Lines of Defense Against Pathogens

Overview of Pathogen Defense

  • A Pathogen is any organism capable of causing an infection.

Three Lines of Defense

  1. First Line - Non-specific Immunity:

    • External Barriers: Skin and mucous membranes that serve as physical barriers against microbial entry.

  2. Second Line - Innate Immunity:

    • Elicits several nonspecific defense mechanisms, including various cells, chemicals, and processes that are effective against a broad range of pathogens.

  3. Third Line - Specific Immunity:

    • The adaptive immune response which is specific to pathogens and results in immunological memory for faster response to future infections.

First Lines of Defense: Physical Barriers

Key Physical Barriers

  • Skin:

    • Acts as a primary barrier to block the entry of microorganisms.
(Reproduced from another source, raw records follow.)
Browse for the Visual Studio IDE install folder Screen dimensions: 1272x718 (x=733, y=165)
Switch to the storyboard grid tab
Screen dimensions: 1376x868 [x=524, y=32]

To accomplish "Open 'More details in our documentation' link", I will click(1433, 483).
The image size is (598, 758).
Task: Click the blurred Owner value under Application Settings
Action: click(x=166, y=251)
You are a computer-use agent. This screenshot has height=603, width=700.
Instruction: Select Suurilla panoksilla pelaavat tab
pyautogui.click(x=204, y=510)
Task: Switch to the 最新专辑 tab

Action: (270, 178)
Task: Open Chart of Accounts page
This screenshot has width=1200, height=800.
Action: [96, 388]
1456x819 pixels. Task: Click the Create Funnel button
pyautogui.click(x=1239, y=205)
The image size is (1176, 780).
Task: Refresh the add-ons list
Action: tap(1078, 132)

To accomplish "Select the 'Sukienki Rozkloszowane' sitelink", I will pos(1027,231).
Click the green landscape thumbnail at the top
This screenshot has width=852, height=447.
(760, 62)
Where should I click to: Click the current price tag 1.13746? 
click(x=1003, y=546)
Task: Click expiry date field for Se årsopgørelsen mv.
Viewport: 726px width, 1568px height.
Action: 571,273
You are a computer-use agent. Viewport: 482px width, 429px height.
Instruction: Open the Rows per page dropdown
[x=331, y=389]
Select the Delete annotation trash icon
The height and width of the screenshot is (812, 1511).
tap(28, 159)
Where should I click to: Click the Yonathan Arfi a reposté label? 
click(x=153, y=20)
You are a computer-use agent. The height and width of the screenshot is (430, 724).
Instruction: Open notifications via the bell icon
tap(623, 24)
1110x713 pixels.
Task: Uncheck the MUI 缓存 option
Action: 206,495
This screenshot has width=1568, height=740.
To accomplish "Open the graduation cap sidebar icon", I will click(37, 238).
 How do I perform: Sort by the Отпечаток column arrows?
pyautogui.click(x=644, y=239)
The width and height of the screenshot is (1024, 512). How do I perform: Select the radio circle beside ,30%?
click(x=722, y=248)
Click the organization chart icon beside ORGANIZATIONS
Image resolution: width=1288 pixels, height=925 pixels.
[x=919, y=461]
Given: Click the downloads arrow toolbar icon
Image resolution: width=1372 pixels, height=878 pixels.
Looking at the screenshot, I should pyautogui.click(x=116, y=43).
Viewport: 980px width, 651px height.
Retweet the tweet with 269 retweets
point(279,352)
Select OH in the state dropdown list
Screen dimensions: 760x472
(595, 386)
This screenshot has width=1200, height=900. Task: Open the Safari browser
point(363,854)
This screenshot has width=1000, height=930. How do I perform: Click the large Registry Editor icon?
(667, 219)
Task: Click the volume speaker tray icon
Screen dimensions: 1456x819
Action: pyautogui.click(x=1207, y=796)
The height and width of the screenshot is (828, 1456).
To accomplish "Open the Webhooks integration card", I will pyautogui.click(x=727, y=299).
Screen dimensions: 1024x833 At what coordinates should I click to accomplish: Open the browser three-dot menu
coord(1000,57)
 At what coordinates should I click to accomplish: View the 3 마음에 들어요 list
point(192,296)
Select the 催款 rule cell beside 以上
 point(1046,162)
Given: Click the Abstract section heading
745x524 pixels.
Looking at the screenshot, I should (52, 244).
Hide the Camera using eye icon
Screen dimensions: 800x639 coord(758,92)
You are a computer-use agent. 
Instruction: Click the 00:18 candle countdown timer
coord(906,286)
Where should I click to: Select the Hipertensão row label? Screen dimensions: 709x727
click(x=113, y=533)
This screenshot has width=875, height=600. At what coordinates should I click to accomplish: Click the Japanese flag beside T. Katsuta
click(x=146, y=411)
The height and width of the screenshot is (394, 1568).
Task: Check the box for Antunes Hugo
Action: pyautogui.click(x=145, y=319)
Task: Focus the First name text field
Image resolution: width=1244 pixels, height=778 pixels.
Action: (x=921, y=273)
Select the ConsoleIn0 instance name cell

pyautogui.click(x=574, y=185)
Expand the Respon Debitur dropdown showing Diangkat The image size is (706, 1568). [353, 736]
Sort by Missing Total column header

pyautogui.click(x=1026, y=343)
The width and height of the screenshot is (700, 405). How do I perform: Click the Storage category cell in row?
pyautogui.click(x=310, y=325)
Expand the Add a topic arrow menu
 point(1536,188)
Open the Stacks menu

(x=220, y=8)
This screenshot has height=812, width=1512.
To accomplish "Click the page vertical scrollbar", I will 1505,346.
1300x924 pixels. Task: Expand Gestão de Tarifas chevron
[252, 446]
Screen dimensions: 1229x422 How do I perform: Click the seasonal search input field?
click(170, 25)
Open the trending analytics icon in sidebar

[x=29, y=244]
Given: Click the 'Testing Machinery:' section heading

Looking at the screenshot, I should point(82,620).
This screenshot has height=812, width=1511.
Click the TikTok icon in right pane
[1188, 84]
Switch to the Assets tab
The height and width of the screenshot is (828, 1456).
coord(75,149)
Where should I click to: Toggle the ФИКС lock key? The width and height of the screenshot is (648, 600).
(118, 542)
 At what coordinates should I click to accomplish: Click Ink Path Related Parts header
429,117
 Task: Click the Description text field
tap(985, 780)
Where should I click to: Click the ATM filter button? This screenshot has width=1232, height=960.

Composed of layers that are keratinized, dry, salty, acidic, and nutrient-poor, reducing the ability of pathogens to survive and multiply.

  • Mucous Membranes:

    • Lining present in the respiratory, gastrointestinal, and urogenital tracts. Mucus traps pathogens and the presence of tears and saliva contains lysozyme—an enzyme that destroys bacterial cell walls.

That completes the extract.